• APPLY WHAT YOU READ:
• A. Below is an essay about starting a podcast. Retype it word for word, from the sentence that has "(Super)charged by AI" through "a fast-moving moment.".
• B. Extend the essay below about becoming an accidental podcaster, picking up after its last sentence.

• PASSAGE PROVIDED:
###
The Accidental Podcaster
I didn't listen to podcasts. Then I started one.
I was listening to Sara Gibbons from Nielsen Norman Group talk about AI interaction patterns on the way to my friend Megan's house. It was late 2023. Generative AI was everywhere and nowhere at the same time — everyone was talking about it, almost nobody knew what to do with it.
That night, Megan and I decided to start a meetup.
I want to be clear: I did not listen to podcasts. Occasionally, when Megan would tell me I absolutely had to hear a specific Hard Fork episode, I would. That was basically my relationship with the format. So the fact that I now co-host one is either a punchline or a lesson about not making predictions about yourself.
(Super)charged by AI started as a practical solution to a simple problem. Our AI Portland events were in person, in Portland, by design — we believed face-to-face connection was the point. But people kept asking if they could watch remotely. So Megan and I started recapping our events. Just the two of us, coffees in hand, usually the morning after, still processing what happened the night before.
Then we started inviting guests. People from Portland who were doing interesting things with AI. Then people outside Portland, because the conversations kept pointing beyond our city. Then we started just talking — about the state of AI, about what we were seeing, about Portland's tech community trying to find its footing in a fast-moving moment.
###
• DATA EXCERPTS:
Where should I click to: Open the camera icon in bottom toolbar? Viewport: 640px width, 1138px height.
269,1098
###
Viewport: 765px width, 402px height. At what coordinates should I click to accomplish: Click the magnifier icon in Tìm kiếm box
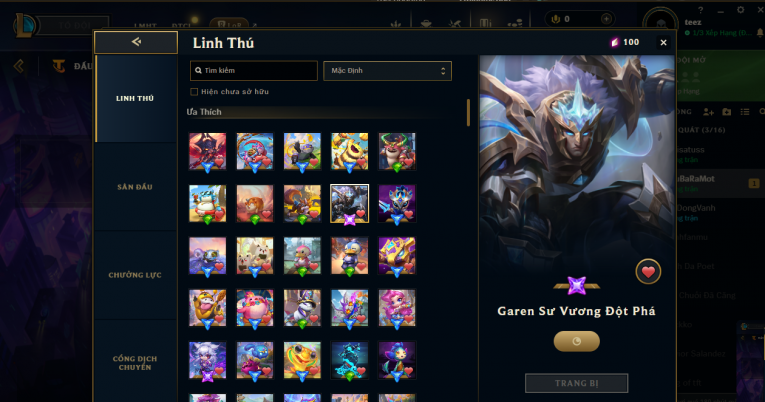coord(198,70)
###
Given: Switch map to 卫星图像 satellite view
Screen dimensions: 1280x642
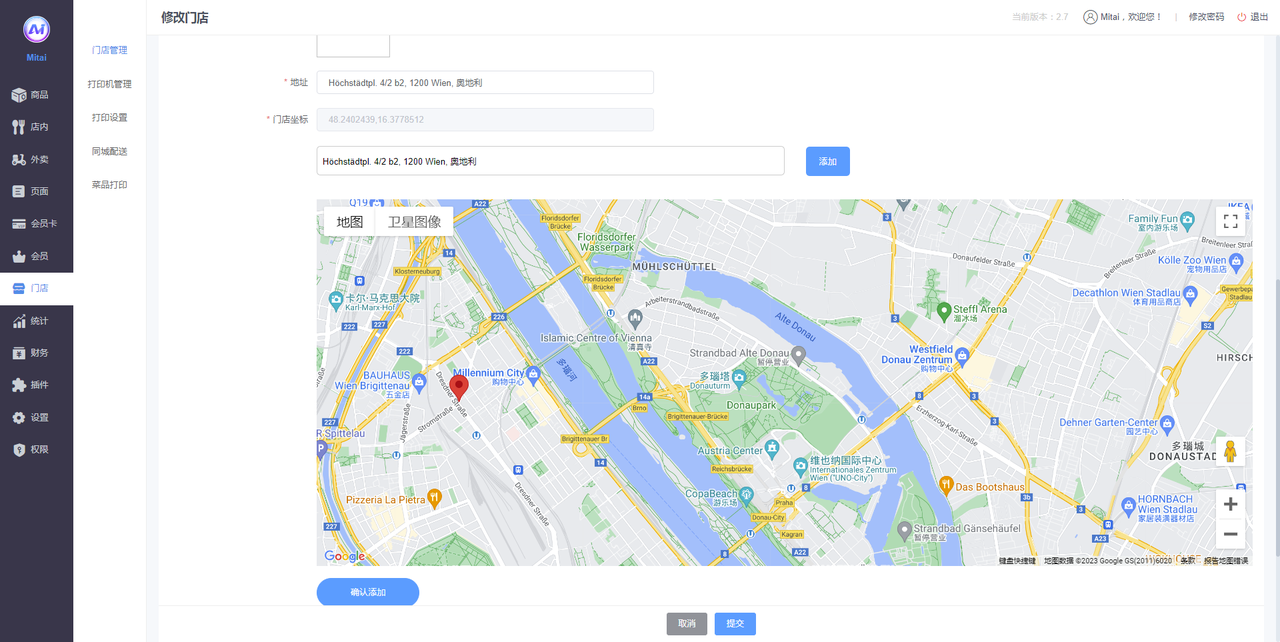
###
• RESPONSES TO THE TASKS:
• A.
(Super)charged by AI started as a practical solution to a simple problem. Our AI Portland events were in person, in Portland, by design — we believed face-to-face connection was the point. But people kept asking if they could watch remotely. So Megan and I started recapping our events. Just the two of us, coffees in hand, usually the morning after, still processing what happened the night before.
Then we started inviting guests. People from Portland who were doing interesting things with AI. Then people outside Portland, because the conversations kept pointing beyond our city. Then we started just talking — about the state of AI, about what we were seeing, about Portland's tech community trying to find its footing in a fast-moving moment.

• B.
Two and a half years later, we've talked to a cancer patient who uses AI to manage his own health data and arrive at doctor's appointments more informed than ever. We've sat with friends using AI to process grief. We've had lunch with Senator Wyden and asked him about federal privacy regulation. We've watched 110 people stay an hour past the scheduled end time because nobody wanted the conversation to stop.
What I've learned from all of it is harder to summarize than I expected.
I thought the podcast would be about AI. It is, technically. But what it's really about is the uncomfortable middle — the place most people actually live, between the techno-optimists who think everything is going to be fine and the doomers who think it's already over. That middle is where the honest conversation happens. Where someone says, I tried to use this tool and it didn't work and I blamed myself, and someone else says, it's not you, it's actually just hard. Where a physician says she'd rather have a patient come in informed and a little wrong than completely passive. Where you can be excited and scared at the same time and have both feelings make sense.
Megan and I resist the extremes — not as a format choice, but because we genuinely find them both unconvincing. The hype removes your agency by telling you it'll all be fine. The doom removes your agency by telling you there's nothing to be done. The middle is the only place where you actually have to show up and think.
That's what the podcast is, I think. A record of two people who didn't set out to do this, trying to think in public, in a specific city, during a specific and genuinely strange moment in time.
I still don't really think of myself as a podcaster. But I was listening to one on the way to the night it all started, which feels like the universe making a point I wasn't paying attention to.